Your reply should consist only of the lines from the one holding "Given: Open the Extensions settings page" to the last line of the data below, written out exactly and without pictures.
__________
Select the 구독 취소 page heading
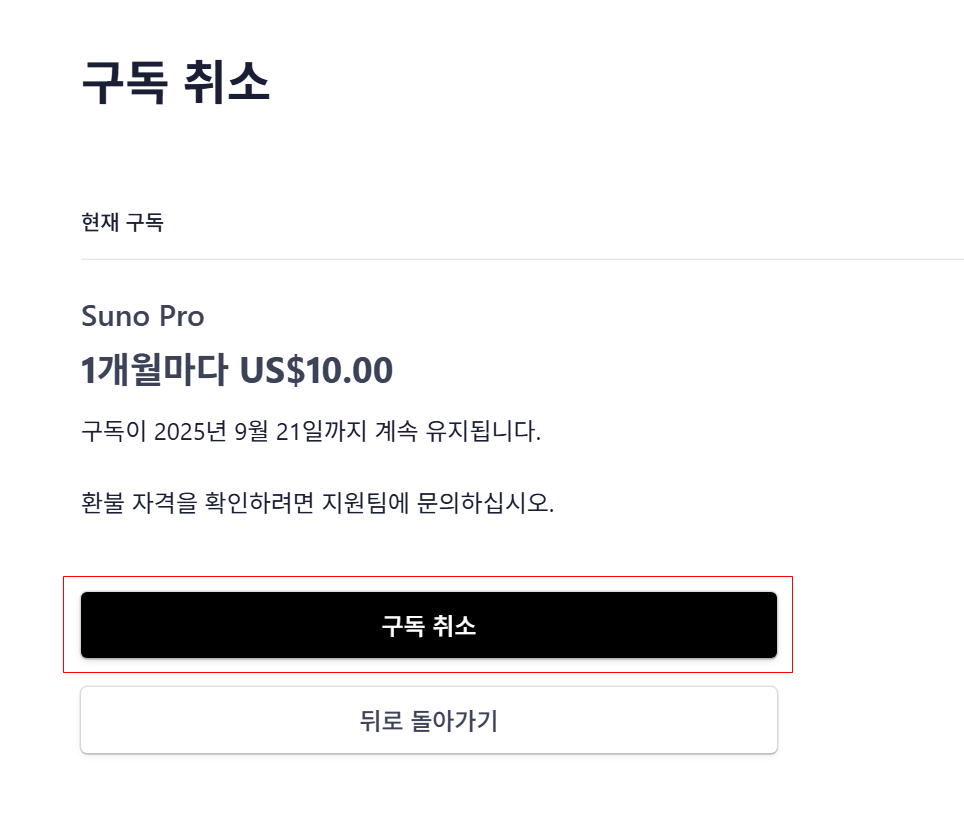Viewport: 964px width, 815px height. coord(176,82)
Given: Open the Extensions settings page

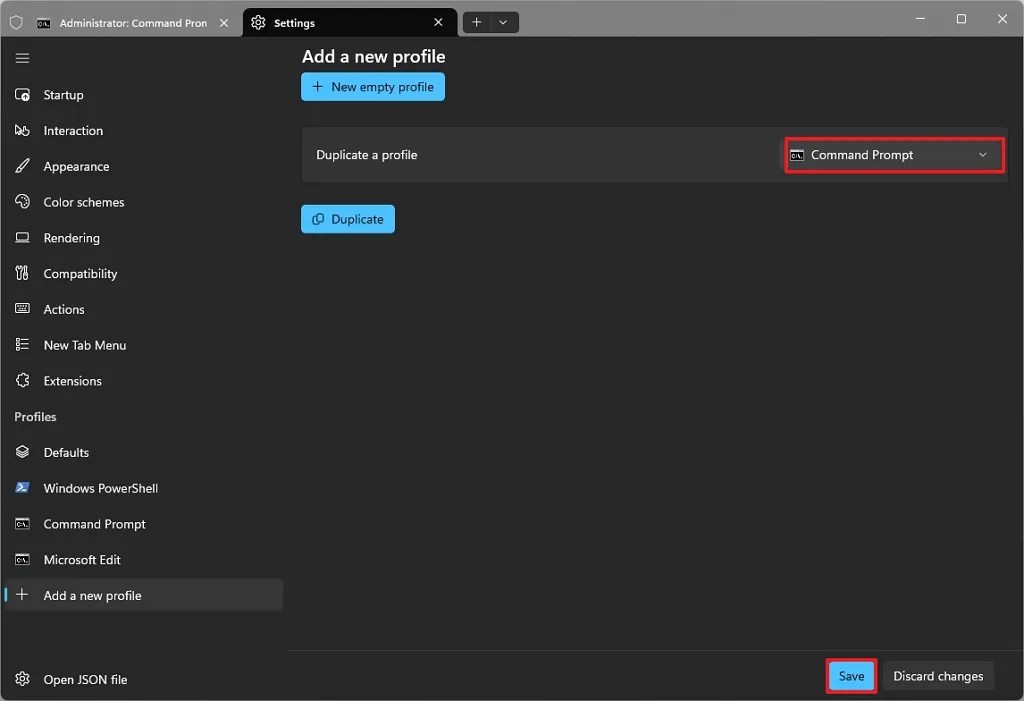Looking at the screenshot, I should coord(72,381).
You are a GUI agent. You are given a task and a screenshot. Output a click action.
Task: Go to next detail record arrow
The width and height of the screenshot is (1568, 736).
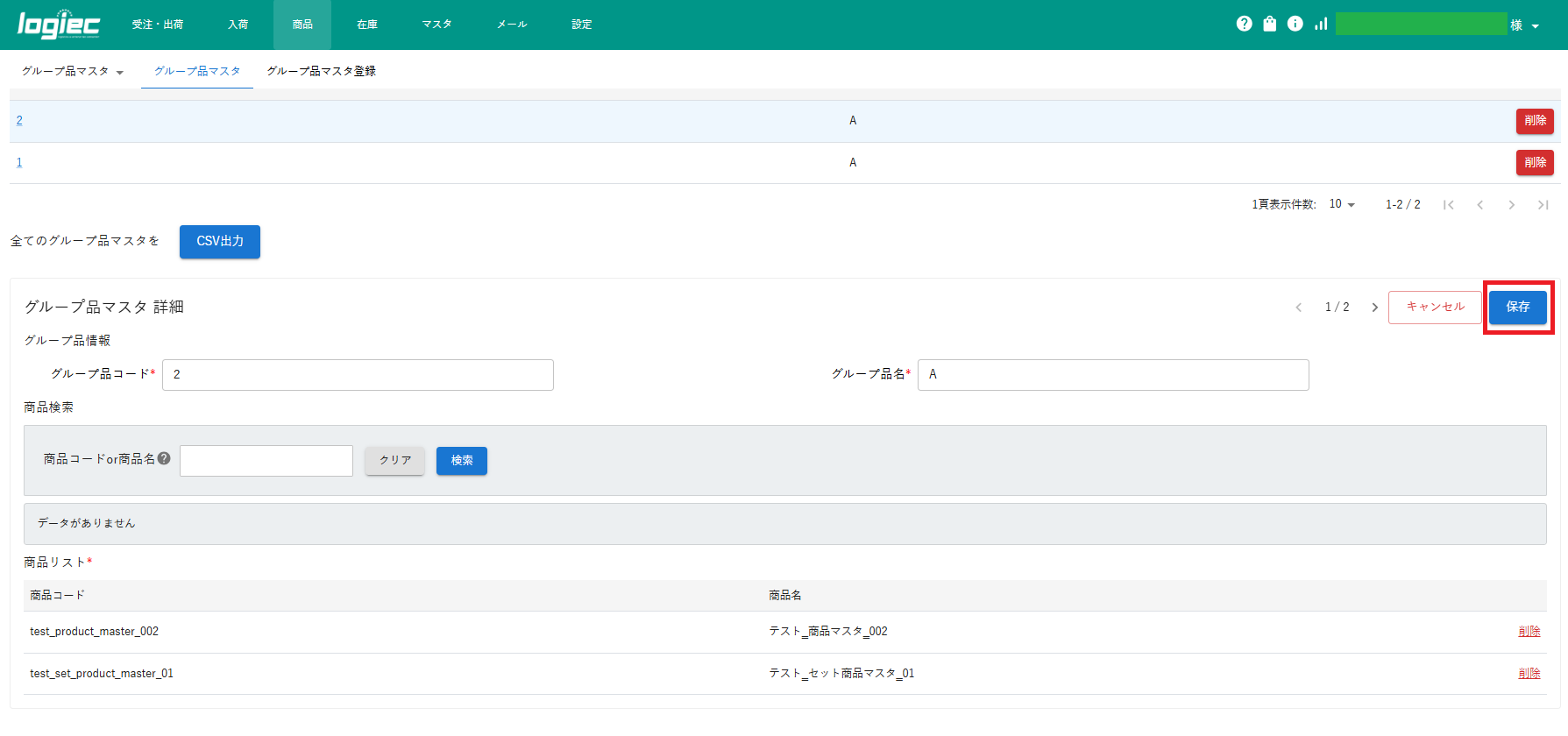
__________
● **REPLY**
Given: Open the Extensions settings page

Looking at the screenshot, I should coord(72,381).
You are a GUI agent. You are given a task and a screenshot. Output a click action.
Task: Go to next detail record arrow
The width and height of the screenshot is (1568, 736).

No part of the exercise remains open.